The Internet is a major source of health information but most seekers are not familiar with medical vocabularies. Hence, their searches fail due to bad query formulation. Several methods have been proposed to improve information retrieval: query expansion, syntactic and semantic techniques or knowledge-based methods. However, it would be useful to clean those queries which are misspelled. In this paper, we propose a simple yet efficient method in order to correct misspellings of queries submitted by health information seekers to a medical online search tool.
In addition to query normalizations and exact phonetic term matching, we tested two approximate string comparators: the similarity score function of Stoilos and the normalized Levenshtein edit distance. We propose here to combine them to increase the number of matched medical terms in French. We first took a sample of query logs to determine the thresholds and processing times. In the second run, at a greater scale we tested different combinations of query normalizations before or after misspelling correction with the retained thresholds in the first run.
According to the total number of suggestions (around 163, the number of the first sample of queries), at a threshold comparator score of 0.3, the normalized Levenshtein edit distance gave the highest F-Measure (88.15%) and at a threshold comparator score of 0.7, the Stoilos function gave the highest F-Measure (84.31%). By combining Levenshtein and Stoilos, the highest F-Measure (80.28%) is obtained with 0.2 and 0.7 thresholds respectively. However, queries are composed by several terms that may be combination of medical terms. The process of query normalization and segmentation is thus required. The highest F-Measure (64.18%) is obtained when this process is realized before spelling-correction.
Despite the widely known high performance of the normalized edit distance of Levenshtein, we show in this paper that its combination with the Stoilos algorithm improved the results for misspelling correction of user queries. Accuracy is improved by combining spelling, phoneme-based information and string normalizations and segmentations into medical terms. These encouraging results have enabled the integration of this method into two projects funded by the French National Research Agency-Technologies for Health Care. The first aims to facilitate the coding process of clinical free texts contained in Electronic Health Records and discharge summaries, whereas the second aims at improving information retrieval through Electronic Health Records.
互联网是一个主要的健康信息来源,但大多数搜索者并不熟悉医学词汇。因此,由于查询词的不当构成,他们的搜索失败了。已经提出了几种改进信息检索的方法:查询扩展、语法和语义技术或基于知识的方法。然而,清理那些拼写错误的查询是很有用的。在本文中,我们提出了一种简单而有效的方法,以便纠正医疗在线搜索工具中健康信息搜索者提交的查询中的拼写错误。

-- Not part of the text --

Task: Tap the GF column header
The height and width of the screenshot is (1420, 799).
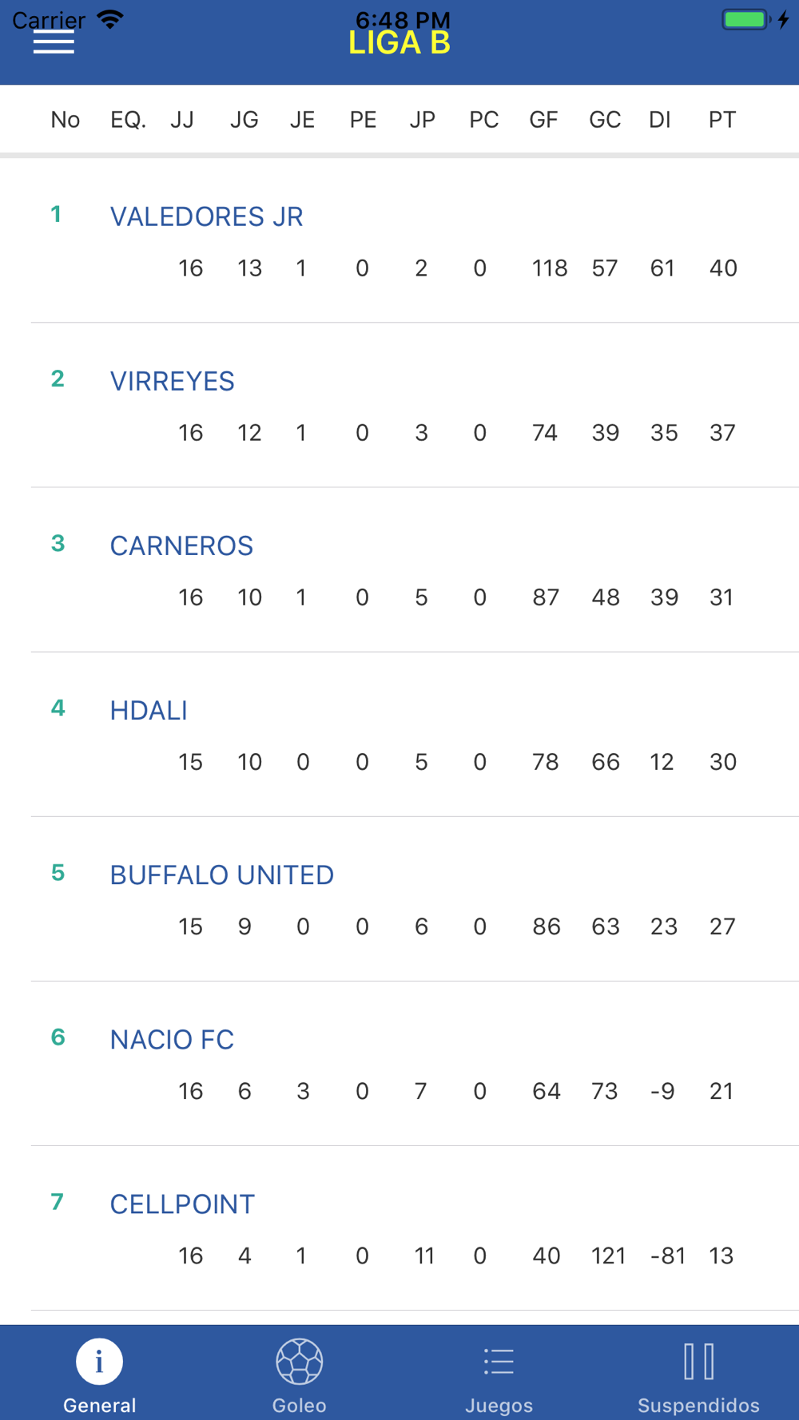Action: pyautogui.click(x=543, y=120)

除了查询规范化和精确语音术语匹配外,我们还测试了两种近似字符串比较器:Stoilos 的相似度得分函数和标准化 Levenshtein 编辑距离。我们建议在这里将它们结合起来以增加法语中匹配的医学术语数量。我们首先从查询日志中抽取了一个样本,以确定阈值和处理时间。在第二次运行中,在更大的规模上,我们测试了在第一次运行中保留的阈值之前或之后的拼写错误校正的不同查询规范化组合。

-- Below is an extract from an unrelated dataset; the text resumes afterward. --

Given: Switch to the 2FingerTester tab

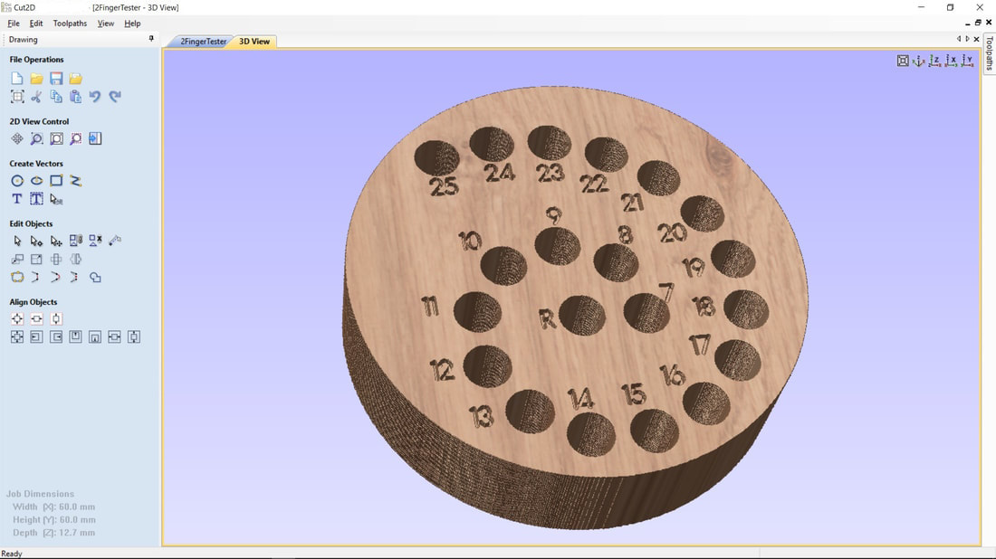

根据建议的总数(约 163 个,第一个查询样本的数量),在比较器得分阈值为 0.3 时,标准化 Levenshtein 编辑距离的 F-Measure 最高(88.15%),在比较器得分阈值为 0.7 时,Stoilos 函数的 F-Measure 最高(84.31%)。通过结合 Levenshtein 和 Stoilos,当阈值分别为 0.2 和 0.7 时,获得的 F-Measure 最高(80.28%)。然而,查询由多个可能是医学术语组合的术语组成。因此,需要进行查询规范化和分割的过程。当这个过程在拼写纠正之前实现时,获得的 F-Measure 最高(64.18%)。
尽管众所周知的 Levenshtein 标准化编辑距离具有很高的性能,但在本文中我们表明,它与 Stoilos 算法的结合提高了用户查询拼写错误纠正的结果。通过将拼写、基于音素的信息和字符串规范化和分割组合成医学术语,可以提高准确性。这些令人鼓舞的结果使我们能够将这种方法集成到两个由法国国家研究署-医疗保健技术资助的项目中。第一个旨在简化电子健康记录和出院摘要中包含的临床自由文本的编码过程,第二个旨在通过电子健康记录改善信息检索。